Excerpt to read –
%%

HPV IN MEN
Updated: Jun 17, 2022
HPV is the most prevalent of all sexually transmitted infections which can affect men and women at any age. Warts on the genital area are very infectious. A single sexual contact with someone who has genital warts puts you at high risk of contracting the infection.
Symptoms of HPV
The human papillomavirus causes genital warts. Sexual activity, including oral, vaginal, and anal intercourse, can spread genital warts.
Warts on the genital area aren't necessarily apparent to the naked eye. They can be very tiny and of the same or slightly darker color as the skin. The growths' tops can resemble cauliflower and feel smooth or slightly bumpy when touched. They may appear as a group of warts or as a single wart.
Male’s genital warts may occur in the following places:
inside or around anus
For females, the warts may appear at these areas:
inside the vagina or anus
outside the vagina or anus
on the cervix
An individual who has had oral sexual contact with someone who has HPV may develop genital warts on their lips, mouth, tongue, or throat.
Potential Complications of HPV Infection
Genital warts that go untreated may eventually cause abnormal urine flow in men (if warts are present in the urethra) or bleeding from anus.
The HPV types that cause genital warts are not linked to cancer, but some other types of HPV that also infect the mucous membranes are.
While most of those HPV infections never cause any symptoms, some cause changes in the cells that eventually can lead to cancer.
High-risk types of HPV can cause:
Cancer of the back of the throat
Low-risk types of HPV typically causes genital warts.
What are the types of HPV
The human papillomavirus causes genital warts. There are over 100 different forms of HPVs, with about 40 of them having the ability to infect the genital region. Most genital warts are caused by two forms of the virus (HPV-6 and -11), both of which are classified as "low risk," meaning they are unlikely to cause cancer.

%%

Record extracts –
%%

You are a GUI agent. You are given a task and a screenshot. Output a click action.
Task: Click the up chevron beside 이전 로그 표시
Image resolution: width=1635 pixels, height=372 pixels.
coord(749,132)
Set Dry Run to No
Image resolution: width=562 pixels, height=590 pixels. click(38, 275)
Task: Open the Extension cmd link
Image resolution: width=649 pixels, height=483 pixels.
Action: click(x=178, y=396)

%%

What is needed –
Reproduce the passage of the HPV text from "Potential Complications of" up to and including "typically causes genital warts.". The records have no connection to the text on HPV in men.

Exercise result –
Potential Complications of HPV Infection
Genital warts that go untreated may eventually cause abnormal urine flow in men (if warts are present in the urethra) or bleeding from anus.
The HPV types that cause genital warts are not linked to cancer, but some other types of HPV that also infect the mucous membranes are.
While most of those HPV infections never cause any symptoms, some cause changes in the cells that eventually can lead to cancer.
High-risk types of HPV can cause:
Cancer of the back of the throat
Low-risk types of HPV typically causes genital warts.